While The Legend of Zelda: Breath of the Wild is the Game of the Year for hundreds, if not thousands of publications, it sits as my number 5 Game of the Year, and that is mostly due to the fact that once I was done with the game, I had no real desire to revisit it. That being said, my time with the game was incredibly fun and Nintendo took some bold chances and in many ways flipped the Zelda formula on its head and gave us a fresh and original take on the franchise while still making it feel like a true Legend of Zelda experience.
Breath of the Wild is the most ambitious Nintendo game to date and it will take some time for another title to even attempt the scale of what Nintendo has crafted here. While I still believe the world is a bit too barren for how large it is, you can still find a fair amount to do or discover should you seek out to create your own fun.
The core narrative to Breath of the Wild is pretty impressive and well told. I loved the lore surrounding Zelda and her battle with Ganon, and even the fellow heroes that join Link in his attempt to vanquish Ganon, are some of the series best. The story here starts off slow and somewhat mysterious as Link wakes up in a chamber unaware of what is going on in the world. Eventually, you start to learn what has gone on since you've been asleep and that Zelda is still locked in conflict with Ganon and has been waiting all these years for you to return.
What is the most impressive feat to Breath of the Wild is the unscripted nature of how to solve certain puzzles or how you can do things like bake apples by shooting them with a flame-arrow or holding a torch under an apple tree. The fact I could connect two electrical pods together with a metal weapon was another accident I stumbled into and one that remains as one of the best examples I still talk about.
The game also features a crafting system of cooking meals and potions and even the noises and music related to these experiments feel thought out and enjoyable. I've sometimes played for hours simply collecting ingredients just so I could cook meals to keep Link alive when the challenge was great, and every minute of it was satisfying.
The open nature of Breath of the Wild is another of its strengths, as you can tackle many areas in the game in any order. You'll encounter settlements, characters and challenges almost anywhere you go and the game encourages this by allowing you to climb nearly any surface, even if the amount of stamina you start with is a bit too low. As you explore the massive world, you'll encounter Shrines and these are either combat challenges or puzzles that require you to use motion controls or various abilities that you'll unlock like freezing water, slowing down time, or magnetically moving metal objects around to form a path. The abilities come at you pretty fast and this allows you to get the most out of the game very early on, something I wish more games allowed its players to do as well.
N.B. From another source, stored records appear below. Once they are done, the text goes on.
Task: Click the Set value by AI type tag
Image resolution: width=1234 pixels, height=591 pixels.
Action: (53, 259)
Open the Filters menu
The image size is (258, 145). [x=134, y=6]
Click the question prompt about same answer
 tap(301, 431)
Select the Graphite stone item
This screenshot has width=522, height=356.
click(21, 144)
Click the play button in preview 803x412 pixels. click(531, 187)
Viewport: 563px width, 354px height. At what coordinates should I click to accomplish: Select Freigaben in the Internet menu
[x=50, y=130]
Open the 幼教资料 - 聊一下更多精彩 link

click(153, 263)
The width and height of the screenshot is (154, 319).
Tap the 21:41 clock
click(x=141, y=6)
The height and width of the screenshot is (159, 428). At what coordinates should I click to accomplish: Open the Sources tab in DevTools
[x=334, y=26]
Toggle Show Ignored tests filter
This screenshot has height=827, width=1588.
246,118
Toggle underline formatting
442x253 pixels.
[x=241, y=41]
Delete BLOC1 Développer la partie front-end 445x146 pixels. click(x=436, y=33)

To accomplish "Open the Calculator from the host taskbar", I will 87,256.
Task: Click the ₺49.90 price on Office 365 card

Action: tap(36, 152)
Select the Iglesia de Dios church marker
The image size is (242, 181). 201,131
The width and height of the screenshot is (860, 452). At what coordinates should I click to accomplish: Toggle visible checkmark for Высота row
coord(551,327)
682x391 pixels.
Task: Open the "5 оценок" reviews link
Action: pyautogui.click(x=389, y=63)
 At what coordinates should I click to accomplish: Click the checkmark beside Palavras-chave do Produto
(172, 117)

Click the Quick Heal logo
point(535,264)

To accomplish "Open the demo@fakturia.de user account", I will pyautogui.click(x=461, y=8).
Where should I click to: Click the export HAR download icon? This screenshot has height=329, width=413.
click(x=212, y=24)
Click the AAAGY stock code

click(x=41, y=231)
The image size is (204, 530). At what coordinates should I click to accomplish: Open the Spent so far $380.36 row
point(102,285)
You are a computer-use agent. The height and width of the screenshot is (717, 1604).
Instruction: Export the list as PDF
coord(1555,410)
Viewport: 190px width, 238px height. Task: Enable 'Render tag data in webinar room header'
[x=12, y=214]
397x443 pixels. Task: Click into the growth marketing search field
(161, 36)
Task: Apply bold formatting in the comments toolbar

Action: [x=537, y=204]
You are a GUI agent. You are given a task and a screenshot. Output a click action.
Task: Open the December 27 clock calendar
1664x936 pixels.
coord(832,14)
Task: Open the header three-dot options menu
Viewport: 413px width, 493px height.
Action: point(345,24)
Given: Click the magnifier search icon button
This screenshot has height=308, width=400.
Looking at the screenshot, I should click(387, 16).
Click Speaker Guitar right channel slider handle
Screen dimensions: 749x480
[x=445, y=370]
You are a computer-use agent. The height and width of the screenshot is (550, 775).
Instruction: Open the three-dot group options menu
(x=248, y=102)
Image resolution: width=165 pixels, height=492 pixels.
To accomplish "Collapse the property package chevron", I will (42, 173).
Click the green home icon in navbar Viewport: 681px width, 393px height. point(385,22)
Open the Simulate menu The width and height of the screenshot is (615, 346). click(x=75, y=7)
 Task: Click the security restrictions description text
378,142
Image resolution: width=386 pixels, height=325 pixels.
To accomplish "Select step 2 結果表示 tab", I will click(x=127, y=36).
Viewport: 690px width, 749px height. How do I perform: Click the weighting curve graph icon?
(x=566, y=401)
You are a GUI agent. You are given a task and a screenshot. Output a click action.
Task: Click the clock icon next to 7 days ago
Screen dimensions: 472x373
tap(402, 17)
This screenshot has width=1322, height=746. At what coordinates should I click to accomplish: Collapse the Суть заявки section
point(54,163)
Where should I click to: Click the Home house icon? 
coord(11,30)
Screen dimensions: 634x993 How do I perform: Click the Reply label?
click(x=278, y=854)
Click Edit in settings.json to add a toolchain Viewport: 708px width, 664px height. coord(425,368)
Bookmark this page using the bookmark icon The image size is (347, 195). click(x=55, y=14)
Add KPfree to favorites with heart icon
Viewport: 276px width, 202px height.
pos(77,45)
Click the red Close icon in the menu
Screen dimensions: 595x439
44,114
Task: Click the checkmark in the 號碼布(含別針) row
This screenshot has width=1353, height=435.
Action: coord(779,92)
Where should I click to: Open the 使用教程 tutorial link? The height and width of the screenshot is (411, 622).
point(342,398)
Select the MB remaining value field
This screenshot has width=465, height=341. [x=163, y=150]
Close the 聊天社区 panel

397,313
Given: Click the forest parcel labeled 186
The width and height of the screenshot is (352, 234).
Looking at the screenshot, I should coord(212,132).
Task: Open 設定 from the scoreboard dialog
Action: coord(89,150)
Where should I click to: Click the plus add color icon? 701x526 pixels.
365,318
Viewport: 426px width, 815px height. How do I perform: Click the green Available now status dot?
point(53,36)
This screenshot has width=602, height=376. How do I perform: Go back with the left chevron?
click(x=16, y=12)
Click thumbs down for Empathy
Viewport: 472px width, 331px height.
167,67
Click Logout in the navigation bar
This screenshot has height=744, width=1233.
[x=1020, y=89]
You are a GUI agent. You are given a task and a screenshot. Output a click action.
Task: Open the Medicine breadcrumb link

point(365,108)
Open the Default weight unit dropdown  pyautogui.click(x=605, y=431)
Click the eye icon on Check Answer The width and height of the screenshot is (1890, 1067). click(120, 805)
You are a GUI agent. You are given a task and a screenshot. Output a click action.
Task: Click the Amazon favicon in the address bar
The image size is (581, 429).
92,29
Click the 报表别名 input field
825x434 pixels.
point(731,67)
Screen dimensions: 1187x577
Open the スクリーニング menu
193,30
The game also features breakable weapons and this has been a feature that has divided the community as several weapons can break after just a few short battles. Sure, there are several chances to replenish your arsenal, but I do believe that yes, these weapons do break a bit too quickly. I wish there had been items you could have used to repair these weapons as several of them work so well that you'd spend dozens of hours attempting to find more like them.
The Nintendo Switch is easily the best platform to enjoy this game on as not only does it look remarkable when played on a large tv, the fact the game still looks so good and runs so good when playing handheld, makes this a very interesting experience getting a full Zelda game on a handheld platform.
Breath of the Wild is a truly remarkable experience and one of the best Legend of Zelda games ever made. I do still wish we had the typical themed dungeons that the series has had before as the Divine Beasts were not terribly impressive and lacked the charm of these previous locations. Regardless, The Legend of Zelda: Breath of the Wild is a must own for the Nintendo Switch and one of the best games of the year.